On Wednesday, NASA announced that it had made major changes to its plan to return samples from the surface of Mars in the early 2030s. Currently collected by the Perseverance rover, the samples are expected to be moved to Earth by a rover and rocket relay. Now, inspired by the success of the Ingenuity helicopter, NASA says it can lose one of the rovers, replacing it with a pair of helicopters instead.
The plan to return the samples from Mars involves a lot of challenges, but one of the main ones is that the samples are currently in Perseverance, but must eventually end up in a rocket that takes off from the surface of Mars. This means that Perseverance will have to get close enough to the rocket landing site – which we can’t choose precisely – to swap the samples, possibly diverting it from scientific purposes. It also cannot be too close when the rocket lands since landing the rocket and its associated hardware could pose a risk to the rover and its samples.
The original plan included a contingency. The perseverance would approach after the rocket landed and the samples would be transferred directly. If that didn’t work for some reason, a second rover sent to Mars by ESA would act as a go-between, visiting a site where the samples had been cached, retrieving them, and then delivering them to the rocket.
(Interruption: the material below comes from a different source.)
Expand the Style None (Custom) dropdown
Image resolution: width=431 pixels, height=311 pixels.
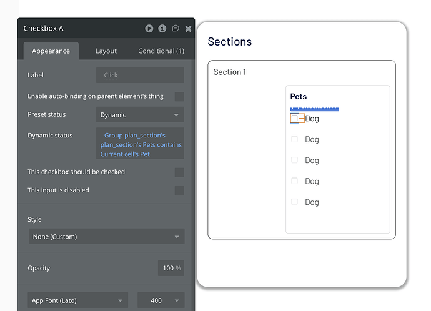point(106,237)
In the new plan, this second rover has been eliminated. In its place? Two helicopters. These will be delivered as part of the same payload as the rocket carrying the samples into orbit. As a result, the new plan involves only one lander (beyond the one that delivered Perseverance) that will carry both the rocket and the helicopters, greatly reducing the risk of the overall plan.
These helicopters, naturally, will be based on the design of Ingenuity, which was sent to Mars as a test vehicle and far exceeded expectations, completing 29 flights in a year. Given this experience, NASA is confident that helicopters can be designed to carry small payloads and potentially make multiple flights between the return rocket and where the samples are, either on Perseverance or in a location cache.
After that, the plan remains the same. The samples will be loaded into a container placed on the Mars Ascent Vehicle designed by NASA to transport them into orbit. There, the container will be transferred to the Earth Return Orbiter, built by ESA, which will bring them back to Earth in 2033, when they will fall into the atmosphere to be recovered and studied.
The next step will be approval by ESA, after which the two agencies will begin the preliminary design phase, which will handle all the details of the various vehicles that will be needed. Meanwhile, Perseverance has already collected about ten samples from the surface of the red planet.